Lin Lizhu, Cui Li, Zhou Wenlai, Dufort Daniel, Zhang Xiaoxue, Cai Chen-Leng, Bu Lei, Yang Lei, Martin Jody, Kemler Rolf, Rosenfeld Michael G, Chen Ju, Evans Sylvia M
Skaggs School of Pharmacy and Pharmaceutical Sciences, University of California at San Diego, 9500 Gilman Drive, La Jolla, CA 92093, USA.
Proc Natl Acad Sci U S A. 2007 May 29;104(22):9313-8. doi: 10.1073/pnas.0700923104. Epub 2007 May 22.
Recent studies have demonstrated that the LIM homeodomain transcription factor Islet1 (Isl1) marks pluripotent cardiovascular progenitor cells and is required for proliferation, survival, and migration of recently defined second heart field progenitors. Factors that are upstream of Isl1 in cardiovascular progenitors have not yet been defined. Here we demonstrate that beta-catenin is required for Isl1 expression in cardiac progenitors, directly regulating the Isl1 promoter. Ablation of beta-catenin in Isl1-expressing progenitors disrupts multiple aspects of cardiogenesis, resulting in embryonic lethality at E13. beta-Catenin is also required upstream of a number of genes required for pharyngeal arch, outflow tract, and/or atrial septal morphogenesis, including Tbx2, Tbx3, Wnt11, Shh, and Pitx2. Our findings demonstrate that beta-catenin signaling regulates proliferation and survival of cardiac progenitors.

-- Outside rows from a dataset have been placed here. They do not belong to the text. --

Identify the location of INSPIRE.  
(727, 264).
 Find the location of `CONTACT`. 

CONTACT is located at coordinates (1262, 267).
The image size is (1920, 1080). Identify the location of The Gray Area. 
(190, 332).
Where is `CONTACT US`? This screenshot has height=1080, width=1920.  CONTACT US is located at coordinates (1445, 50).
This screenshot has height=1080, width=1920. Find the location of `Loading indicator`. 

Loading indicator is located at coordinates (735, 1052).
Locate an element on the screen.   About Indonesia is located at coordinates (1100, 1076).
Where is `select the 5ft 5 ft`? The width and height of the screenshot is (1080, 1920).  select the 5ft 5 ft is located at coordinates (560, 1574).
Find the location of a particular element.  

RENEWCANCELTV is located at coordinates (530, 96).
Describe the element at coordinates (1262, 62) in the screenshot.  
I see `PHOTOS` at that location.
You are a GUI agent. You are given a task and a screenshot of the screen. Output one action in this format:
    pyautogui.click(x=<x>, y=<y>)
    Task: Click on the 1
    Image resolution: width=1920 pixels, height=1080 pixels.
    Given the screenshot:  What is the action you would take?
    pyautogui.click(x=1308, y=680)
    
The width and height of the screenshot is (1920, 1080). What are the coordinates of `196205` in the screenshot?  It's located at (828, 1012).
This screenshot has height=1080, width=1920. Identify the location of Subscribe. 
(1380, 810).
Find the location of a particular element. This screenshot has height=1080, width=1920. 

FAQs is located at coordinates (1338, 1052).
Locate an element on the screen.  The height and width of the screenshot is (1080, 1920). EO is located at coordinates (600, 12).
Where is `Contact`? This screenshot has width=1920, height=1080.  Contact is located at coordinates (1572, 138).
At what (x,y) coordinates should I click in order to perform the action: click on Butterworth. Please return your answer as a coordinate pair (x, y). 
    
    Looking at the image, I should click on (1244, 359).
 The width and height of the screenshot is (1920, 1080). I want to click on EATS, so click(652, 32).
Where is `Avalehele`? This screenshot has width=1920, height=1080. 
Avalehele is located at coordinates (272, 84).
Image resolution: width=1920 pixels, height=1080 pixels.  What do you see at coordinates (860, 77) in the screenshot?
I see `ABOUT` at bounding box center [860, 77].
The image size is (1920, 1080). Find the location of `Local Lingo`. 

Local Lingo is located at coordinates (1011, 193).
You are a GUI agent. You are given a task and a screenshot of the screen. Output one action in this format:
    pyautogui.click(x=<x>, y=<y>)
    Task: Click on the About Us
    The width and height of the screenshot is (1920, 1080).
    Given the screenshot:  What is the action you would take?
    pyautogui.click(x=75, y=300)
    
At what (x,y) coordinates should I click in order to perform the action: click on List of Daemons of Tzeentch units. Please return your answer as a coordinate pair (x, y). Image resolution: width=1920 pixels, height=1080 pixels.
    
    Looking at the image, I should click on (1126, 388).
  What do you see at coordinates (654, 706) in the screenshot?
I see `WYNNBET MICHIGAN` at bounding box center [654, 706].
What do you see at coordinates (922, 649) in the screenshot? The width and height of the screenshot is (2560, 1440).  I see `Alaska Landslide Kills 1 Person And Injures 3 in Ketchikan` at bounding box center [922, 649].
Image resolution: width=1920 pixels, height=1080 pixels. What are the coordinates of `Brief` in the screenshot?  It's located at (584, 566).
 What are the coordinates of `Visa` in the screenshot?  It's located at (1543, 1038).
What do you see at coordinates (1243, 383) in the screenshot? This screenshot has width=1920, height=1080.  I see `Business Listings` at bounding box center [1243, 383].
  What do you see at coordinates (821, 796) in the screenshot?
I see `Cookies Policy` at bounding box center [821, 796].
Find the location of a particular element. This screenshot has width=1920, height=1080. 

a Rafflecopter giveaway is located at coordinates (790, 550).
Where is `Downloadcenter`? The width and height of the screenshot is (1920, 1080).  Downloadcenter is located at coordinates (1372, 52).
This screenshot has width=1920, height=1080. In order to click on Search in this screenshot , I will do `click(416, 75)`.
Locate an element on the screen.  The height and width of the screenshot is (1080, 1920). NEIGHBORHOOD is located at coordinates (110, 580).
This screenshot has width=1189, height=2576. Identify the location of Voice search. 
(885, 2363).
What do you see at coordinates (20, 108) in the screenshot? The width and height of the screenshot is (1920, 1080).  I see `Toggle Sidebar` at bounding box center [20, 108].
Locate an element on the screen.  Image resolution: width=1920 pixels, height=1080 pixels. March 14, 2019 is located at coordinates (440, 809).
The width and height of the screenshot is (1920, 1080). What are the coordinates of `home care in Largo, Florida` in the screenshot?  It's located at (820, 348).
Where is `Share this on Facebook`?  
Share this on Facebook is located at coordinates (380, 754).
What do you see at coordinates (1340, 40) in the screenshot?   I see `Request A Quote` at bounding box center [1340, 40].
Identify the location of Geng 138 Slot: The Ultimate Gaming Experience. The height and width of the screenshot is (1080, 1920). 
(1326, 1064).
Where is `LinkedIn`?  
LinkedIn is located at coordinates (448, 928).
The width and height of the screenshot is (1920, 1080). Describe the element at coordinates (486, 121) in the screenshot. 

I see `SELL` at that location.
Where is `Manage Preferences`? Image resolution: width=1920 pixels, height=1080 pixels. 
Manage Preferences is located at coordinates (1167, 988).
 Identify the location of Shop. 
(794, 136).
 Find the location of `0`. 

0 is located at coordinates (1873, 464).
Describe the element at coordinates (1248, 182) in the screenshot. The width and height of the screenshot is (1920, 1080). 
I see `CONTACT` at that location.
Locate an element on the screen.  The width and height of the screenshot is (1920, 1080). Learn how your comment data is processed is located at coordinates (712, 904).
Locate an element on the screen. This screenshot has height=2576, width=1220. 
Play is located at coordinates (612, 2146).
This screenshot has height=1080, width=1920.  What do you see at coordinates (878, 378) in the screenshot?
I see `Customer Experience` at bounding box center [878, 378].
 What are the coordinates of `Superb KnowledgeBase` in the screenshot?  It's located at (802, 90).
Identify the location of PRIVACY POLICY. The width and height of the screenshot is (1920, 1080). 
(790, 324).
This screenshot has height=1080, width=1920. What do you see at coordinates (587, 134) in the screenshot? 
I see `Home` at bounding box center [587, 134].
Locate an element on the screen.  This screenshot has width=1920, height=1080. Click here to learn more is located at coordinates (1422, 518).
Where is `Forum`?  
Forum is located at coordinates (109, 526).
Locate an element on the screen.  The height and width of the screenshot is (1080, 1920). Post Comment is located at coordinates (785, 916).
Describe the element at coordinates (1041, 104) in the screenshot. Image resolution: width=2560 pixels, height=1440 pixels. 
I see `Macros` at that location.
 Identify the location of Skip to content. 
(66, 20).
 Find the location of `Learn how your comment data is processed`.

最近的研究表明,LIM同源域转录因子胰岛1(Isl1)标记多能心血管祖细胞,并且是最近定义的第二心脏场祖细胞增殖、存活和迁移所必需的。心血管祖细胞中Isl1上游的因子尚未明确。在此,我们证明β-连环蛋白是心脏祖细胞中Isl1表达所必需的,它直接调节Isl1启动子。在表达Isl1的祖细胞中敲除β-连环蛋白会破坏心脏发生的多个方面,导致胚胎在E13期死亡。β-连环蛋白在咽弓、流出道和/或房间隔形态发生所需的许多基因上游也是必需的,包括Tbx2、Tbx3、Wnt11、Shh和Pitx2。我们的研究结果表明,β-连环蛋白信号传导调节心脏祖细胞的增殖和存活。